一、作业特别说明
上一次课是静态的方式转化,这一次是动态的转换方式。
列的个数,以及每一列的具体的信息只有在运行的时候才会知道:
生产环境时候,常用的方式:动态转化,
第一:生产环境的时候,一开始不容易确定每一条记录的不同的列的元数据信息,以及这条数据到底有多少列。
第二:生产环境业务容易发生变化,数据类型容易发生变化,这样就能够应对变化的业务。可以应对来自数据库或是其他的文件,这样就不需要改动自己的代码了。
作业:使用scala方式
数据:
1,Michael,29
2,Andy,30
3,Justin,19
- import org.apache.spark.sql.types.{StructType, StructField, StringType, DataTypes}
- import org.apache.spark.sql.{Row, RowFactory, SQLContext}
- import org.apache.spark.{SparkContext, SparkConf}
- import org.apache.hadoop.mapred.Master
- import org.apache.spark.deploy.master.Master
- /**
- * Created by hadoop on 2016/3/16.
- * 动态列
- */
- object APPP extends App{
- val schemaString = "id name age"
- val conf = new SparkConf().setMaster("local[8]").setAppName("SparkDataFrame")
- val sc = new SparkContext(conf)
- val sqlContext = new SQLContext(sc)
- val lines = sc.textFile("D:\\idea\\spark_dt\\src\\main\\java\\com\\base\\spark\\sql\\transfer\\person.txt")

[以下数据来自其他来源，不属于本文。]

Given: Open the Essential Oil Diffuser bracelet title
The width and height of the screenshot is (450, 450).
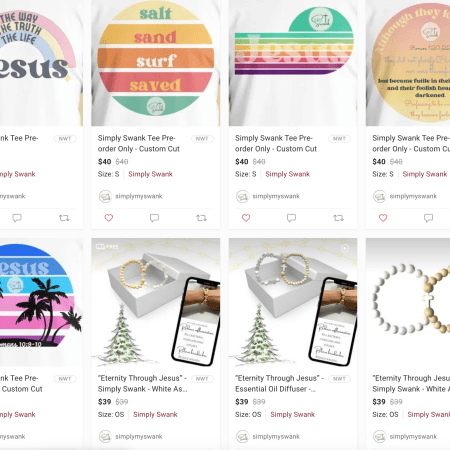Looking at the screenshot, I should pos(279,384).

- val personsRDD = lines.map(_.split(",")).map(p => Row(p(0), p(1).trim, p(2)))
- val schema =
- StructType(
- schemaString.split("\\s+").map(fieldName => StructField(fieldName, StringType, true)))
- val personsDF = sqlContext.createDataFrame(personsRDD, schema)
- personsDF.registerTempTable("persons")
- personsDF.show
- sqlContext.sql("select * from persons where age > 30").collect().foreach(println)
- sqlContext.sql("select count(*),age from persons group by age").collect().foreach(println)
- }
DataFrames
DataFrame是一个带有列名的分布式数据集合。等同于一张关系型数据库中的表或者R/Python中的data frame,不过在底层做了很多优化;我们可以使用结构化数据文件、Hive tables,外部数据库或者RDDS来构造DataFrames。
将RDD转换成DataFrames有两种方法:
利用反射来推断包含特定类型对象的RDD的schema。这种方法会简化代码并且在你已经知道schema的时候非常适用。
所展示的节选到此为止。